Disability groups cautious over long-awaited bill
First published in December 2001, the bill was hastily withdrawn by the Government after it received severe criticism from the disability sector for failing to guarantee any of the rights it was claiming to offer.
Although the new version of the bill is understood to offer a form of access to the courts in order to guarantee rights, disability campaigners and groups last night remained cautious.
National Association for the Mentally Handicapped of Ireland (NAMHI) general secretary Deirdre Carroll said she was unsure how far the Government would go.
"We haven't seen anything yet. We're glad the time has finally arrived after two years and nine months. Hopefully, the public attention given to the issue will make the Government more cautious this time," she said.
However Ms Carroll warned that any resources put behind the bill would have to be substantial to address the huge inequalities suffered by the disabled.

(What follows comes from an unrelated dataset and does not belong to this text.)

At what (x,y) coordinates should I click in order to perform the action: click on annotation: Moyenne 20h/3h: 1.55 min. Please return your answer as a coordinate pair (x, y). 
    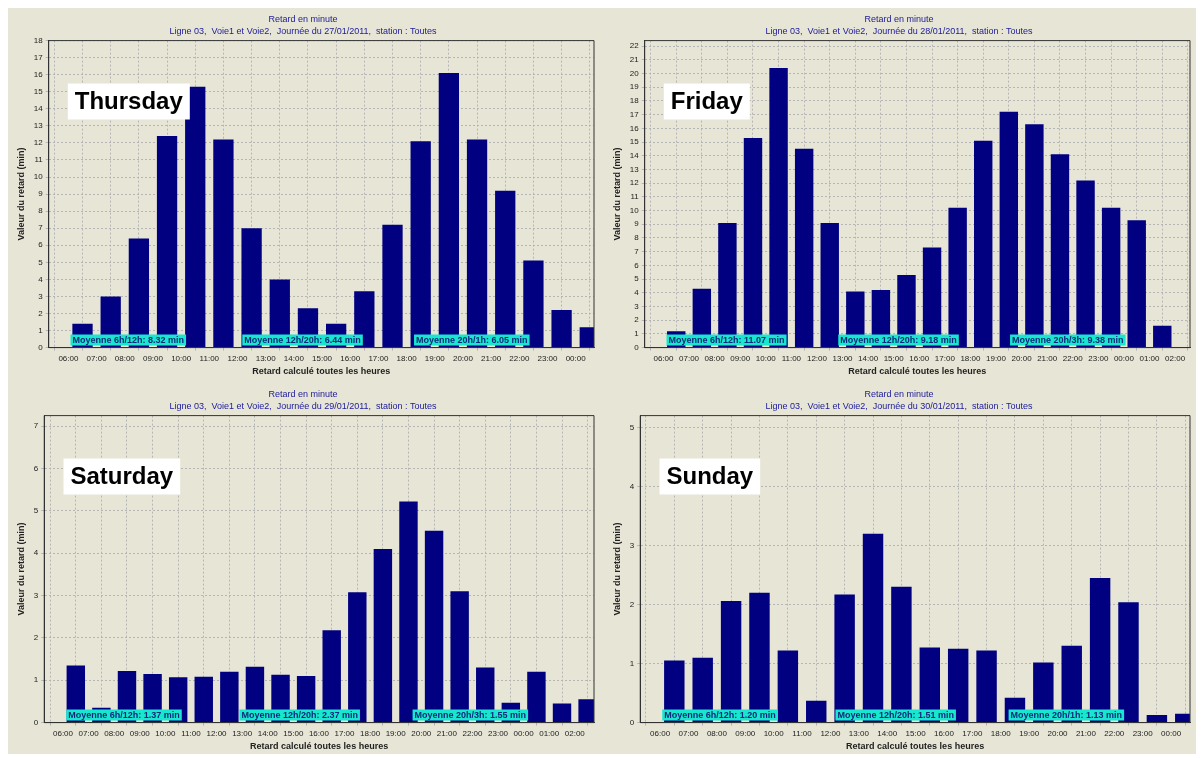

"The ESRI report on poverty last week highlighted the small amount spent on social protection on people with disabilities. It was one of the lowest in Europe and we must look at the bill in that context too," she said.
Other groups, including the National Disability Authority, have also warned that a commitment to include an assessment of needs in the new legislation must be backed up by measures to ensure those needs are met and accompanied by adequate funding to do so.
The minister responsible for the bill, Willie O'Dea, has already indicated that a commitment to multi-annual funding for the bill's implementation has been secured from the Department of Finance.
And tomorrow's bill is understood to include a three-pronged approach to guaranteeing rights culminating in a proposed tribunal system.
After a person's needs are assessed independently, a formal statement of those needs will be drafted and any need then provided for.
If still unhappy, a person could then go before a statutory tribunal run by the Department of Social and Family Affairs and onwards to the circuit courts if needs are still not met.
But speaking at the weekend Labour leader Pat Rabbitte predicted the bill would be "entirely devoid of any commitment to rights."
"Publication will be accompanied by a public relations barrage about extra money for the disability sector. A sector that has been starved of resources in recent years, to the point where most service providers have profound difficulties in dealing with extreme emergencies, will be bludgeoned into welcoming a bill that will fall far short of what people with disabilities have been promised for their long-term futures," he said.